═════ Supplied records

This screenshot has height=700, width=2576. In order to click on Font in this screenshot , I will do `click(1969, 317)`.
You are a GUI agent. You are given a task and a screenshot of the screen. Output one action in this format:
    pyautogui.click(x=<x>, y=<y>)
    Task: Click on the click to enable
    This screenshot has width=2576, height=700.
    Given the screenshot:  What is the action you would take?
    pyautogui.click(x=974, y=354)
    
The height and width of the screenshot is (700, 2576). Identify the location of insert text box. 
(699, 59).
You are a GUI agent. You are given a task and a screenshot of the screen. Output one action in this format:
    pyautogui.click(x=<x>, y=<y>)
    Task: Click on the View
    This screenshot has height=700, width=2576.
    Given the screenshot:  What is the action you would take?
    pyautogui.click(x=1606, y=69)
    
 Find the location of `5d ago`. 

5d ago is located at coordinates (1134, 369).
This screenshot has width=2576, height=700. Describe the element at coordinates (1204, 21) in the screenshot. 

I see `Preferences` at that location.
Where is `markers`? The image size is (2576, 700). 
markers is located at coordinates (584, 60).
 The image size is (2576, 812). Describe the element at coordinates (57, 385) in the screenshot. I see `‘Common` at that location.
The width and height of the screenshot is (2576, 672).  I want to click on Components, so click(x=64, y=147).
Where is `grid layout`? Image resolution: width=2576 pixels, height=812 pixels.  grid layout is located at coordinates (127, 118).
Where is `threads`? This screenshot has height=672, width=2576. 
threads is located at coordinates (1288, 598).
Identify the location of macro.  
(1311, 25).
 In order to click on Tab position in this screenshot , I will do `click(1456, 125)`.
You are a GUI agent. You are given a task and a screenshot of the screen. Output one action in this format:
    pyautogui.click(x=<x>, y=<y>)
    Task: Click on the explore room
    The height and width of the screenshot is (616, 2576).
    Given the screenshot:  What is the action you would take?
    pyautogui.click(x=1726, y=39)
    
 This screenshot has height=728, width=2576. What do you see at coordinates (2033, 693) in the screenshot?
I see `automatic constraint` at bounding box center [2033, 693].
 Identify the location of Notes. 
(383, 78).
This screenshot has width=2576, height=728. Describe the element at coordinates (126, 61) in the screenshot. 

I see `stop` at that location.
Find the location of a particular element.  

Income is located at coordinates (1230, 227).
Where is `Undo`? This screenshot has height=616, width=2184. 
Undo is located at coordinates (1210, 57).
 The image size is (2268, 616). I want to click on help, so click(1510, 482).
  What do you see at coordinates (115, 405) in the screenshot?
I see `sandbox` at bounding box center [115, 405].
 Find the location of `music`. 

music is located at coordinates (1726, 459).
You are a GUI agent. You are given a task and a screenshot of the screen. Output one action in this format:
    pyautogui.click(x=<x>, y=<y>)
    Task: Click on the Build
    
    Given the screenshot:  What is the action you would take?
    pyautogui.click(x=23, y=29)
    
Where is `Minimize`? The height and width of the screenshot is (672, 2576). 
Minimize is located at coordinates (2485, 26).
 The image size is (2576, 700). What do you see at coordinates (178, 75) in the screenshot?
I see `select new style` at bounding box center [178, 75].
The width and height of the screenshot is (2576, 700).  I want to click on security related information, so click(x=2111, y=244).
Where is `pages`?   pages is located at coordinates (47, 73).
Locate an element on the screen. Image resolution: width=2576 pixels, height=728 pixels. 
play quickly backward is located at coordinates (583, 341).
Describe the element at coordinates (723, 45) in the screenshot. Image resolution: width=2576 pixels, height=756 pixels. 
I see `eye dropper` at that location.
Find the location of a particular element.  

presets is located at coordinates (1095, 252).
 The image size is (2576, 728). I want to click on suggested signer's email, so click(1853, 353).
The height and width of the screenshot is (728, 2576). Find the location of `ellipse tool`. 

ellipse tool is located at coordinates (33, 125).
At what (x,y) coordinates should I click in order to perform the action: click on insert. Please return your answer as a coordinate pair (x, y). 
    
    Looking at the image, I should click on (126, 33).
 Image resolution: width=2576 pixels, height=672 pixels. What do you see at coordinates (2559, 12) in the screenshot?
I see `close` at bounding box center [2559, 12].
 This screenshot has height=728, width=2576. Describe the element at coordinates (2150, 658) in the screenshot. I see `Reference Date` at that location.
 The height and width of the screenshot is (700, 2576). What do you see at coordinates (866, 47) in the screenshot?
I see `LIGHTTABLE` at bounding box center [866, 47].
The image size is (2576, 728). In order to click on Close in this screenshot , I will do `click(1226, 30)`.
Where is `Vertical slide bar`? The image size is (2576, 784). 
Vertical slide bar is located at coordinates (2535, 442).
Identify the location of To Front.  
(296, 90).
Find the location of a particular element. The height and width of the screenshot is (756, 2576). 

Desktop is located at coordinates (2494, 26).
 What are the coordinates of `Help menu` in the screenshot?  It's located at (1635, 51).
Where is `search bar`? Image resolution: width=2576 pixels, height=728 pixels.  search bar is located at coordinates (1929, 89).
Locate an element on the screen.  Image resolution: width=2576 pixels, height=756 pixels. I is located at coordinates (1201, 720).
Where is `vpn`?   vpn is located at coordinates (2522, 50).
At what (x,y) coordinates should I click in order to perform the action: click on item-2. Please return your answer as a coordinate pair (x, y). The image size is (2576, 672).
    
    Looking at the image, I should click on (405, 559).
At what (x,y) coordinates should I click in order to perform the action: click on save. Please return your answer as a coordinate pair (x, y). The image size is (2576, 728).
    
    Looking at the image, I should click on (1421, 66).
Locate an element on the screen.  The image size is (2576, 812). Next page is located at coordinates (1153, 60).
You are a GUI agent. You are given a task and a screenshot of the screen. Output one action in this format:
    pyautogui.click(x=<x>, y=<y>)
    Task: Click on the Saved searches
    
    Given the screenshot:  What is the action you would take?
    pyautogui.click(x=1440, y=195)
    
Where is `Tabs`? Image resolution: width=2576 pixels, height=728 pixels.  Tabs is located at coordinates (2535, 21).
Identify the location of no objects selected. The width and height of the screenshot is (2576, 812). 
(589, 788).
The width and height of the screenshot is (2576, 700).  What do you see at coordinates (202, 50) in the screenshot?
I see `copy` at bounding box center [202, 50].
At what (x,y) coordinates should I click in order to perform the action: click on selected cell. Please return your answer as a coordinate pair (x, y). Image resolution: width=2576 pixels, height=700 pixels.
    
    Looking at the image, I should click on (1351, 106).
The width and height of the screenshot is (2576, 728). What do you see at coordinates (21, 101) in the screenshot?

══════════

Return the lines of the material verbatim, starting at the line that contains "The width and height of the screenshot is (2576, 672)." and continuing up to and including the line that contains "In order to click on Tab".

▸ Result
The width and height of the screenshot is (2576, 672).  I want to click on Components, so click(x=64, y=147).
Where is `grid layout`? Image resolution: width=2576 pixels, height=812 pixels.  grid layout is located at coordinates (127, 118).
Where is `threads`? This screenshot has height=672, width=2576. 
threads is located at coordinates (1288, 598).
Identify the location of macro.  
(1311, 25).
 In order to click on Tab position in this screenshot , I will do `click(1456, 125)`.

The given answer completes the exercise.